Sometimes I visit a good friend and feel distant, unable to connect. I feel more connected with a person I just met on my yoga class and the thought flits through my mind of abandoning all my friends and making new ones.
Sometimes I just have my usual old problem of not really planning or living my days according to my needs: I make a list of friends like a to do list, contact everyone, do loads of visiting, regret the time alone I lost. (I have read since that as your vibration level rises, or your frequency rises, friends do sometimes fall away. Also, that you don’t desire to see people as much, and need more time alone.)

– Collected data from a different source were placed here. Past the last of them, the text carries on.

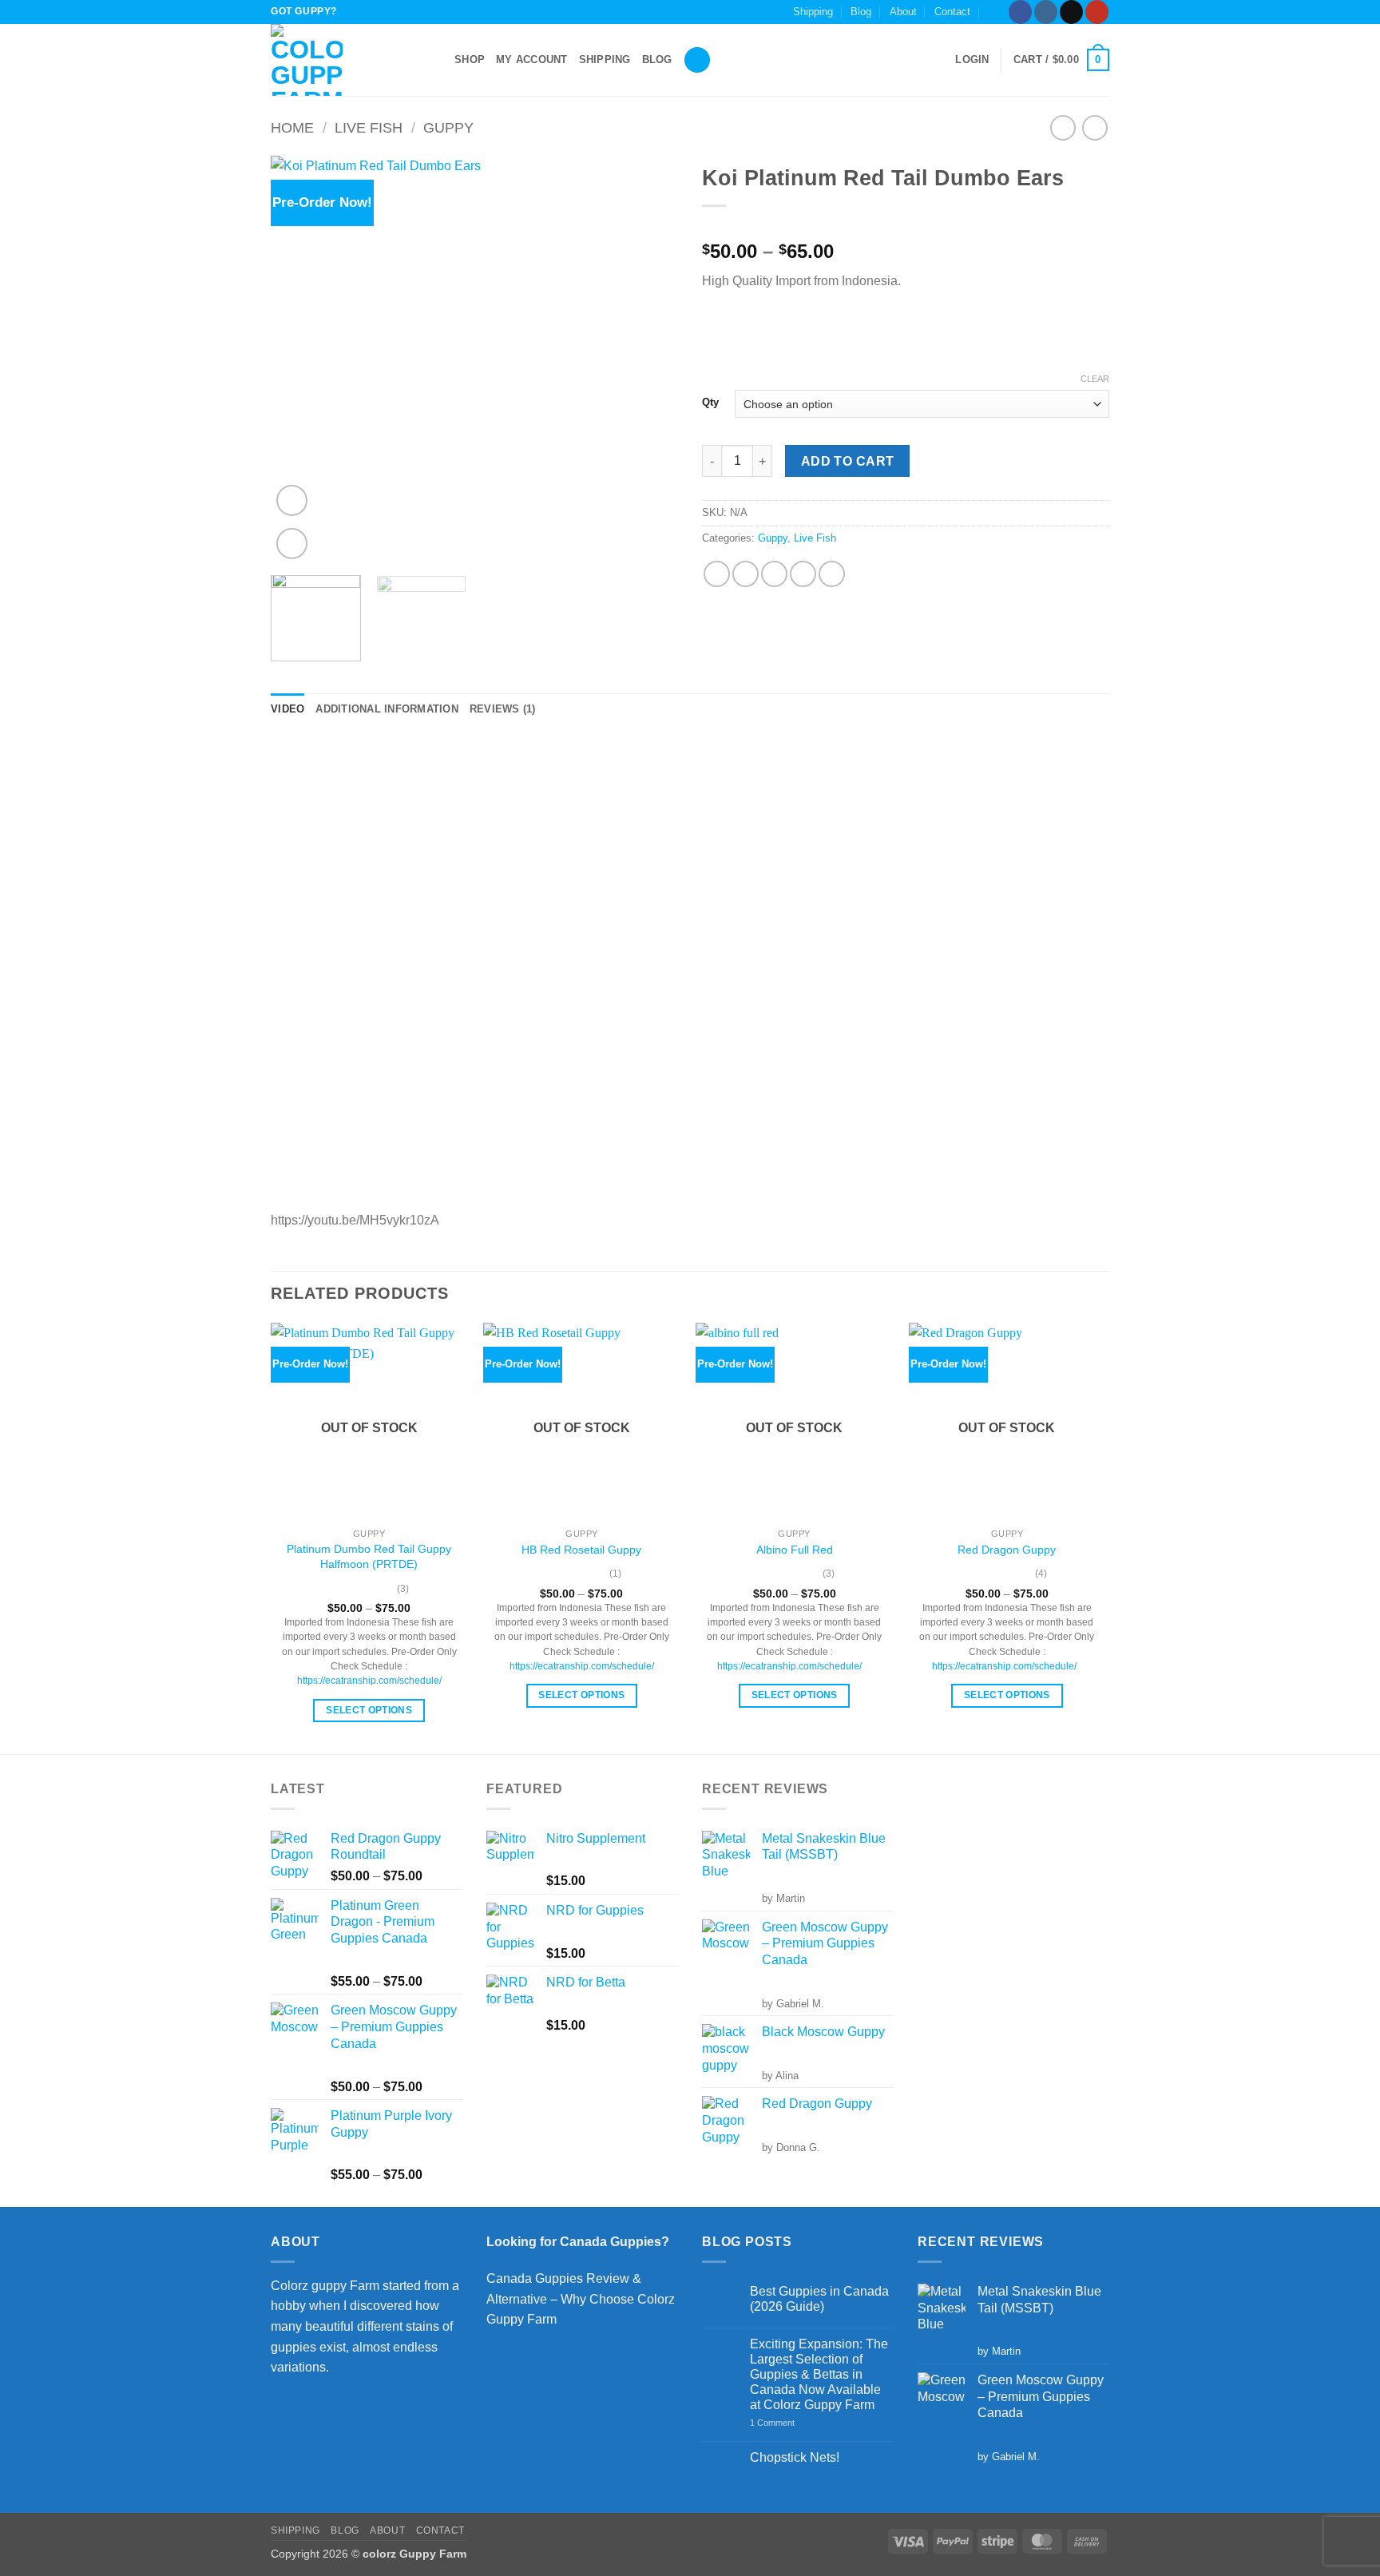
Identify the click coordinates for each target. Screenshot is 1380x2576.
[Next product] (1062, 127)
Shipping (813, 12)
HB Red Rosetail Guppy (581, 1549)
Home (292, 127)
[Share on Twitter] (745, 574)
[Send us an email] (1071, 12)
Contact (952, 12)
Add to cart (847, 461)
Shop (469, 59)
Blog (861, 12)
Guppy (448, 127)
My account (532, 59)
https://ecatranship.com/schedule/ (369, 1680)
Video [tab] (287, 709)
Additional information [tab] (386, 709)
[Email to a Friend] (774, 574)
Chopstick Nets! (794, 2457)
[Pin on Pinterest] (803, 574)
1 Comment (793, 2423)
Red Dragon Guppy (1007, 1549)
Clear (1095, 378)
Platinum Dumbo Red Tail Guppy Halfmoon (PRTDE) (369, 1556)
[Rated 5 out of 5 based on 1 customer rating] (905, 226)
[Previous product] (1094, 127)
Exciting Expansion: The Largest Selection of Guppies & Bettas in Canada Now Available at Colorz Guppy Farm (819, 2374)
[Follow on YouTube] (1096, 12)
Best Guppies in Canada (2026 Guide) (819, 2298)
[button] (994, 12)
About (903, 12)
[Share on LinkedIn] (832, 574)
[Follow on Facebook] (1020, 12)
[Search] (697, 60)
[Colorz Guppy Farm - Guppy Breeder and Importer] (350, 60)
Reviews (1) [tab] (503, 709)
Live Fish (368, 127)
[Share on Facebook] (717, 574)
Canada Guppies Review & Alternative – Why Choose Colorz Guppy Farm (580, 2299)
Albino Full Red (794, 1549)
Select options (369, 1710)
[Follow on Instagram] (1045, 12)
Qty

Other times I visit an old friend, feel relaxed and connected, talk about all sorts of things including politics (her topic) and healing (mine). I maybe meet her halfway by raising politics (a subject I normally avoid like the plague) re getting active with food cycle, and she maybe meets me halfway by having healing, getting into it and talking about feeling a spiritual shift.
This ‘process’ I am going through is having a cleansing and purifying effect; spring cleaning me, applying search and destroy, finding residual issues to work on. ‘It’ works in a different way to worry, where the mind skates around, looking for things, real and imaginary, to worry about. This works on an unconscious level so that, for example, when I need to work on my thoughts, I pick up a book and open it at the ‘thought lab’ page containing everyday thought exercises. I keep it open there for weeks, and when I do pick it up to look at other exercises, all the other things I find are so totally not me that I scurry back to the thought lab page and leave it open there in the bathroom for another few weeks.